La droite a déjà annoncé le lancement d’une offensive contre le gouvernement. Le nouveau président a plusieurs atouts, dont l’un est le soutien social qui s’est exprimé dans sa victoire, les veillées et les mobilisations. Un autre est le soutien d’organisations telles que le syndicat des enseignants et les patrouilles paysannes, où Castillo a été formé, principalement développé dans les provinces. La région la plus difficile sera Lima, où il n’y a pas de mouvements populaires, et où une partie de la société convaincue que le président n’est pas légitime, s’est déjà mobilisée depuis plusieurs semaines, tentant même d’envahir le Palais du gouvernement.

Photo : María Belén Enríquez Eguiguren

Il s’agit d’une situation sans précédent, chargée de symbolisme et de puissance. Castillo est le premier président à n’être pas issu de l’élite économique ou politique, dans un pays marqué par la corruption, le pillage, l’amnésie et le silence sur la violence politique, avec des réalités de semi-esclavage dans les campagnes jusqu’à la réforme agraire de Velazco Alvarado en 1969. Sa victoire est le produit d’une crise profonde, qui avait déjà eu l’occasion en 2011 d’effectuer un virage progressiste avec le gouvernement d’Ollanta Humala, mais qui a été trahie.
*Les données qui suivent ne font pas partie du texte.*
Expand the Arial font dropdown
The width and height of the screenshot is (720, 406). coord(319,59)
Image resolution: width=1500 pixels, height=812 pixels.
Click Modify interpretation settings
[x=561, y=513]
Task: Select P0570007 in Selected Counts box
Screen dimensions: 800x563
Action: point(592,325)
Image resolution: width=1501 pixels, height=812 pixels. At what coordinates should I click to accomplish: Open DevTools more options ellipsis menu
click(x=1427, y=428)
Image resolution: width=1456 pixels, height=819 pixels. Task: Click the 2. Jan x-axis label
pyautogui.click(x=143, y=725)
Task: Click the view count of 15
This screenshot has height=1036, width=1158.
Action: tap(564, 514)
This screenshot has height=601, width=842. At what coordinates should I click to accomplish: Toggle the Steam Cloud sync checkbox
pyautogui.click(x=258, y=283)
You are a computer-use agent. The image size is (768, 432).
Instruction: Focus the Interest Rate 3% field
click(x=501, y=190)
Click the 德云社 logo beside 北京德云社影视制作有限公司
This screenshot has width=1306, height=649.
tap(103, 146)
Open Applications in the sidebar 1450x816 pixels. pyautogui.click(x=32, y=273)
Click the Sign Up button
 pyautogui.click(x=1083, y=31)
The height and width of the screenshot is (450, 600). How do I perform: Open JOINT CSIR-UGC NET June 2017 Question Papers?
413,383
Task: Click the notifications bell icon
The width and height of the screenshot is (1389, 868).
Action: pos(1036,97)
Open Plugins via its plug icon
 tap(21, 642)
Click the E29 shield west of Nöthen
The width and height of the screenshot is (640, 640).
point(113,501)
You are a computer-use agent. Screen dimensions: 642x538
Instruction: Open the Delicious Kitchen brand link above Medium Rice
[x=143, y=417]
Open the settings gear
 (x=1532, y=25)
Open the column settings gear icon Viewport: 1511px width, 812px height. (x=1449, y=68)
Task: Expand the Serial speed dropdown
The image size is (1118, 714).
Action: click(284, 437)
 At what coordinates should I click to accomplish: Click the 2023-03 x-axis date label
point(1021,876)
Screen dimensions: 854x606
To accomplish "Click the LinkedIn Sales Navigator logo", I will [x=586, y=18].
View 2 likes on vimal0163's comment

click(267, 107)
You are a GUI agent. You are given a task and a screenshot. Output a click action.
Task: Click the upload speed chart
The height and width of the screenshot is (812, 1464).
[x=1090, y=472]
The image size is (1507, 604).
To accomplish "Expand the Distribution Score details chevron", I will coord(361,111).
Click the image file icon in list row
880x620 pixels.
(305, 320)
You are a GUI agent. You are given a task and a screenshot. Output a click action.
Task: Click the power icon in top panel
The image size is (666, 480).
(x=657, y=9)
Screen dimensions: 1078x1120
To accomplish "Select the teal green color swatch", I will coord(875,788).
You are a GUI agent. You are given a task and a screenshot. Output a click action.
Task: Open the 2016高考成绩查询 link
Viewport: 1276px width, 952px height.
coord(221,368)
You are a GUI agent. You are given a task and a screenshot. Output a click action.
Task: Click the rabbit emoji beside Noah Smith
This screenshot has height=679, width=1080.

En cette année de bicentenaire, le Pérou entre dans une phase politique marquée par de nombreuses confrontations et possibilités. Plusieurs éléments seront éclaircis dans les semaines à venir : quelle stratégie adopteront les États-Unis, la droite agira-t-elle de manière intelligente ou avec sa brutalité habituelle ; la portée de la voie constituante, des mobilisations ; la capacité de Castillo à rassembler des majorités sociales qui lui permettront de faire avancer les différents objectifs. Lima, entre veillées et défense de la démocratie, a vécu des journées historiques au son de Flor de retama. Le jour est peut-être venu, comme l’a écrit César Vallejo, d’y mettre l’âme, le soleil et le corps.